··· Material to process ···

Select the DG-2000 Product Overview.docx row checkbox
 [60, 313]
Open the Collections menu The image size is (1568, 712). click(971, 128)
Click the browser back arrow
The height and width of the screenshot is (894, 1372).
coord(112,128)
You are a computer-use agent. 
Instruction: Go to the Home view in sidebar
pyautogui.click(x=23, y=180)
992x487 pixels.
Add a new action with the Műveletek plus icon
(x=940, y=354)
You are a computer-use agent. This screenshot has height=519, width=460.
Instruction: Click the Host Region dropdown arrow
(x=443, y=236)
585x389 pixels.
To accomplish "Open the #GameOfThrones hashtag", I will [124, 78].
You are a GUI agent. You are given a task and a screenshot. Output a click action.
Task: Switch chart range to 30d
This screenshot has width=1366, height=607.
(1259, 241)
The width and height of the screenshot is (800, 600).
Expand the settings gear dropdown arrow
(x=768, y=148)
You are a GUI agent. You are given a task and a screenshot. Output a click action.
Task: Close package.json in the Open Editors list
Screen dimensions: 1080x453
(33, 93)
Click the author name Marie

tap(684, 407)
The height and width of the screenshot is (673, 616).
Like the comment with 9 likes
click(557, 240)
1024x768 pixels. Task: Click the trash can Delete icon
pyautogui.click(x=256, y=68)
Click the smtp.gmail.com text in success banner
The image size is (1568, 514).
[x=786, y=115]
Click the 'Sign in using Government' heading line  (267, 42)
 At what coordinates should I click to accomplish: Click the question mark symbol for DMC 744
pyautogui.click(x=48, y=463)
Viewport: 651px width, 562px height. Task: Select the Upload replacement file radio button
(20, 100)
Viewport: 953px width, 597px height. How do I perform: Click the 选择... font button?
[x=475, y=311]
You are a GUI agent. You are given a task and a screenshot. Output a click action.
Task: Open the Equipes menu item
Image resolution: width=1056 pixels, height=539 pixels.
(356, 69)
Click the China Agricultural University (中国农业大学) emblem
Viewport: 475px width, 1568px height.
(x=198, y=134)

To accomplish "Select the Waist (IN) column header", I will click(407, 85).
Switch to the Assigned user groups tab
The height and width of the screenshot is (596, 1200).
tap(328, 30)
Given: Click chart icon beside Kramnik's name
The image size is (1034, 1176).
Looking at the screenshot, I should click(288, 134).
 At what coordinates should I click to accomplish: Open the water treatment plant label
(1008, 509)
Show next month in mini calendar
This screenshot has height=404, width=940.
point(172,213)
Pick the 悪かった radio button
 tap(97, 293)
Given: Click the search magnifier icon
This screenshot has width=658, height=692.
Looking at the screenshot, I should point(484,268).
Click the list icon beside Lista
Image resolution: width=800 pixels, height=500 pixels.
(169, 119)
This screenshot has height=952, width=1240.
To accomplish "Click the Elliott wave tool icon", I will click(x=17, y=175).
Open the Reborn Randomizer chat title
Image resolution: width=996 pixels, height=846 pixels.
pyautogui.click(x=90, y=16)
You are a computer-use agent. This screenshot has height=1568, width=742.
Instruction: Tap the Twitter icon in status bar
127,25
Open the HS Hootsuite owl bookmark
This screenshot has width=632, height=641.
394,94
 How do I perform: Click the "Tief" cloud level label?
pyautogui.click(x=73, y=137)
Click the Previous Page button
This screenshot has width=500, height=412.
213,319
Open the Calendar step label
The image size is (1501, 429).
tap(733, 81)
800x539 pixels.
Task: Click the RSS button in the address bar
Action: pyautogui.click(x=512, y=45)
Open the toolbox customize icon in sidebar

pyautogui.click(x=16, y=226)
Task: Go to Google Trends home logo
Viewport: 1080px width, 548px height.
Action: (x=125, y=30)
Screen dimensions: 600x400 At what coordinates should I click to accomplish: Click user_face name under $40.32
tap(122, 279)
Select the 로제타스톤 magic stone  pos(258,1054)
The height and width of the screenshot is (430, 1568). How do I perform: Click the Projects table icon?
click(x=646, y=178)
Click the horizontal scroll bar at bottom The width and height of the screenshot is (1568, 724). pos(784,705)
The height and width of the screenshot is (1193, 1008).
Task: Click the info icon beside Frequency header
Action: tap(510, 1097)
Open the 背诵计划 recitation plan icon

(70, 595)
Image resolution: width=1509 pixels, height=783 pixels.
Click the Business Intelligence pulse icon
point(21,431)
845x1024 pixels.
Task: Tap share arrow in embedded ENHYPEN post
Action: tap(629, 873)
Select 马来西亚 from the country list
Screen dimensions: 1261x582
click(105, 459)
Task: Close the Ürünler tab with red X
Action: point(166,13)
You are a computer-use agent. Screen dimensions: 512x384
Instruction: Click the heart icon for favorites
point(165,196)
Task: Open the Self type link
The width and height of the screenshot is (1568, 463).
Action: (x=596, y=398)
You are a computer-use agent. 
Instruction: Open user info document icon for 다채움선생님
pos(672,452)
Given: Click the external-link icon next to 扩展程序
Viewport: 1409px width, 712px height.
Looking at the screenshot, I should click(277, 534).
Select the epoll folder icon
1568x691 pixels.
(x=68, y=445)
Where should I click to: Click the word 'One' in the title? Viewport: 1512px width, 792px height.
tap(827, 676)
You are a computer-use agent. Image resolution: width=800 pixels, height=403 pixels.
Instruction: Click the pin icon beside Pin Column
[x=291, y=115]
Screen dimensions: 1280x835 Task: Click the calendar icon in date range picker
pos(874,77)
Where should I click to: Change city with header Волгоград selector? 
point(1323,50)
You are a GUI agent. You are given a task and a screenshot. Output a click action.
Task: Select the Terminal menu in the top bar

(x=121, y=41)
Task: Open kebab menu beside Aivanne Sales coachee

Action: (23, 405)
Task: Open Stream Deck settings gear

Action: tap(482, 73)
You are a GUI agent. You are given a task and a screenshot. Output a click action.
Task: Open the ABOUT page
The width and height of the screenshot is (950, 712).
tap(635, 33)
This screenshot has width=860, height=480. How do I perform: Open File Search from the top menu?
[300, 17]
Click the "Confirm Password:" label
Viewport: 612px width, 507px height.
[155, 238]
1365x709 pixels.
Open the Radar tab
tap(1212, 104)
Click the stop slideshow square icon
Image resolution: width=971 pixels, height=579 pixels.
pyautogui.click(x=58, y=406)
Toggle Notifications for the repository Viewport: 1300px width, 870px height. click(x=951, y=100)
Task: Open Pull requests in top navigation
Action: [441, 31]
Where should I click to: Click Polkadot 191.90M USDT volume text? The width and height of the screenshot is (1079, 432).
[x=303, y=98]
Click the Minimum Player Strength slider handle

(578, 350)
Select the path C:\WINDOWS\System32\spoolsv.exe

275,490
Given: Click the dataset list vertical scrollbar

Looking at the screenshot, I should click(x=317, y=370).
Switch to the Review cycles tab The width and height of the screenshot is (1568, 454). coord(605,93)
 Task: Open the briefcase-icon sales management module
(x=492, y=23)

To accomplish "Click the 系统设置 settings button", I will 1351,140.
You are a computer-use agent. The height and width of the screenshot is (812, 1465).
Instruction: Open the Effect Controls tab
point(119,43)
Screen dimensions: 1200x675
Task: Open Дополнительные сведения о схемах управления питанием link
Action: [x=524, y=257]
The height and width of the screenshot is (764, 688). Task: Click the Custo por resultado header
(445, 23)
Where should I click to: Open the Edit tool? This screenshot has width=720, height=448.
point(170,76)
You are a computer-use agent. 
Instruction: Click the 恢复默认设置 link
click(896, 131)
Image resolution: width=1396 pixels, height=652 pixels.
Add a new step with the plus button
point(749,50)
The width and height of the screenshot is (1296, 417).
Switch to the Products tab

···

- What is being asked: Copy each line above that has the word "Switch".

- Response below:
Task: Switch chart range to 30d
Switch to the Assigned user groups tab
Switch to the Review cycles tab The width and height of the screenshot is (1568, 454). coord(605,93)
Switch to the Products tab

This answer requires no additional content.